- GOAL -
Resize the stretch of rows from the one containing "Feature/Change Request (262, 103)" through the end of the rows: write out only those rows in full, multiplying every coordinate in their answers by 1.6 and rounding to whole numbers, with halves rounded up.

Excerpt from a dataset
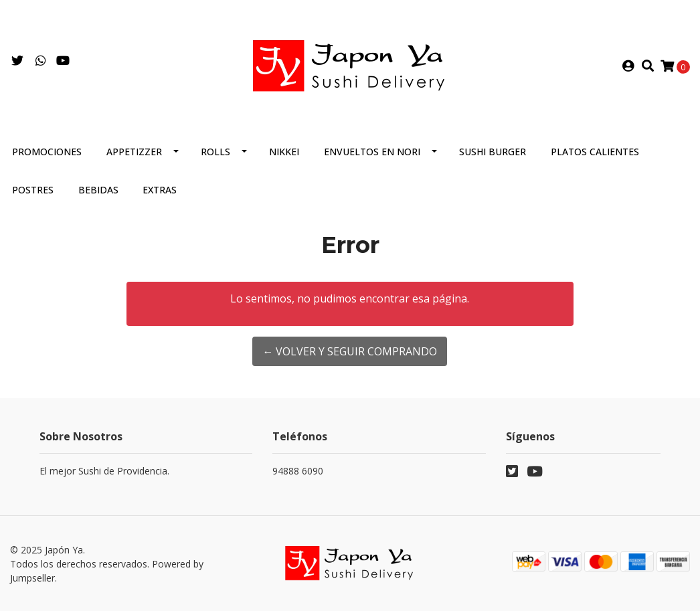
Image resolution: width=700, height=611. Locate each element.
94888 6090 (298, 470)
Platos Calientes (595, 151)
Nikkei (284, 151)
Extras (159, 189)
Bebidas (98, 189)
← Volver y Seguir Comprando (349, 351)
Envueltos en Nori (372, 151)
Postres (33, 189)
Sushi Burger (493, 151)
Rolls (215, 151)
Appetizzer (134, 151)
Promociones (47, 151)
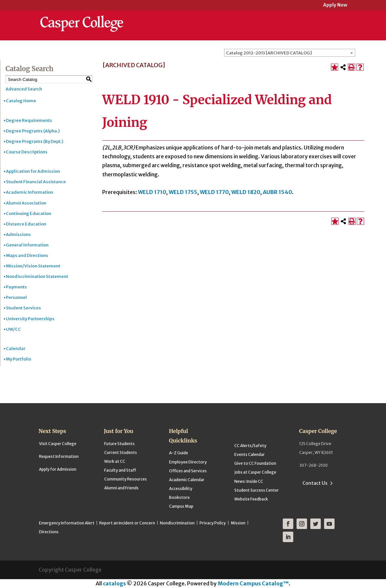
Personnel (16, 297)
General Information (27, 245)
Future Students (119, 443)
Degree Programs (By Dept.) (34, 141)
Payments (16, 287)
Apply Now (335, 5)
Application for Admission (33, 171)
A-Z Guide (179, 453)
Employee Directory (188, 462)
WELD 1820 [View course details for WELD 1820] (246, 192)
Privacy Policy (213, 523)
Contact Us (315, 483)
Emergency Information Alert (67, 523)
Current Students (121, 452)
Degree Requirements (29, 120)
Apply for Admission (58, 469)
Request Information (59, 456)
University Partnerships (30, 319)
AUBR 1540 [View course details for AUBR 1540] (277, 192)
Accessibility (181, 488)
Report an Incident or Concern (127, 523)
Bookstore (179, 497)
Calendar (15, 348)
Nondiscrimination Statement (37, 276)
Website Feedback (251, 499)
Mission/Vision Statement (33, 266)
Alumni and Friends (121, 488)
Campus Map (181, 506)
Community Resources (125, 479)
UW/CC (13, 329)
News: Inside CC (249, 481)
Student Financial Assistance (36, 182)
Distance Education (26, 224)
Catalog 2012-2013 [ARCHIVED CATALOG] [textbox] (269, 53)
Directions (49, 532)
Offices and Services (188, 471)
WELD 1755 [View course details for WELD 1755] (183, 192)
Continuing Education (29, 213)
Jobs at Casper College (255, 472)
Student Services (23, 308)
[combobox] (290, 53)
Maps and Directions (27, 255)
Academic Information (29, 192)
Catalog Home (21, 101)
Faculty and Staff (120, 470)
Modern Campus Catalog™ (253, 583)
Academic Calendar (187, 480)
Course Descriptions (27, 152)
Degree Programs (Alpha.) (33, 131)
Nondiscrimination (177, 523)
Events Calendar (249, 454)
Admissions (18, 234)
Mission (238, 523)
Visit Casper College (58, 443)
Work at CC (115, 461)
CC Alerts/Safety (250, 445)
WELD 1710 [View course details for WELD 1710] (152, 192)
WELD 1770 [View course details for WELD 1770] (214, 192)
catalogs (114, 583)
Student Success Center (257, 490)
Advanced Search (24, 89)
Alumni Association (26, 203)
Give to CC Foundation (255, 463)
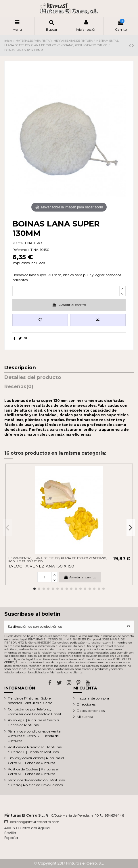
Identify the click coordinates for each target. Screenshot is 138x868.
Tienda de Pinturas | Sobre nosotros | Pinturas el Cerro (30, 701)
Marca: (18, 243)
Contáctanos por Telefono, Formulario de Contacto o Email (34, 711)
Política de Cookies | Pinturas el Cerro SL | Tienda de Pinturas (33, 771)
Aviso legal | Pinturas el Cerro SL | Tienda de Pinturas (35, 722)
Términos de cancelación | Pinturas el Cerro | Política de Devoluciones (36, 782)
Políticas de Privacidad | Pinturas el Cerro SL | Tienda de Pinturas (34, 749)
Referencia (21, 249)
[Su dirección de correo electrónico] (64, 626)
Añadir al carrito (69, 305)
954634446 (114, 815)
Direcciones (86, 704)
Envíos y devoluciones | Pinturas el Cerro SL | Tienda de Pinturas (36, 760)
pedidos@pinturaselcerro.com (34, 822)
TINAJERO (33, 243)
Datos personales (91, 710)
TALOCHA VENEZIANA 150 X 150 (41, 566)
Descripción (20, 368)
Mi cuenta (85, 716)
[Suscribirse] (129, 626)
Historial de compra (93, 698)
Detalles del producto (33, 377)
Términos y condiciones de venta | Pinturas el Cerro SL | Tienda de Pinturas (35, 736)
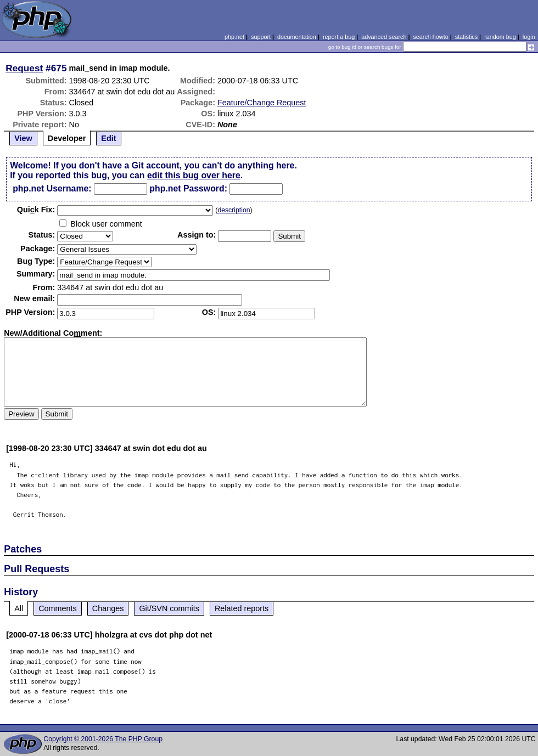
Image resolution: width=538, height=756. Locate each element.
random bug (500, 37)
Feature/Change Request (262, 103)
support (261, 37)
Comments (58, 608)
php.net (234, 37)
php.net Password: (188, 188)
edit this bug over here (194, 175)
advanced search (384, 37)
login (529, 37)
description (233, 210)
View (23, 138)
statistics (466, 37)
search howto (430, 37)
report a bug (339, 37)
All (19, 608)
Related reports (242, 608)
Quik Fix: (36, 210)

- FINAL RESULT -
Feature/Change Request (419, 165)
support (418, 59)
Comments (93, 973)
php.net (374, 59)
php.net Password: (301, 301)
edit this bug over here (310, 280)
advanced search (614, 59)
login (846, 59)
description (373, 336)
View (37, 221)
statistics (746, 59)
search howto (688, 59)
report a bug (542, 59)
All (30, 973)
Related reports (387, 973)
Quik Fix: (58, 336)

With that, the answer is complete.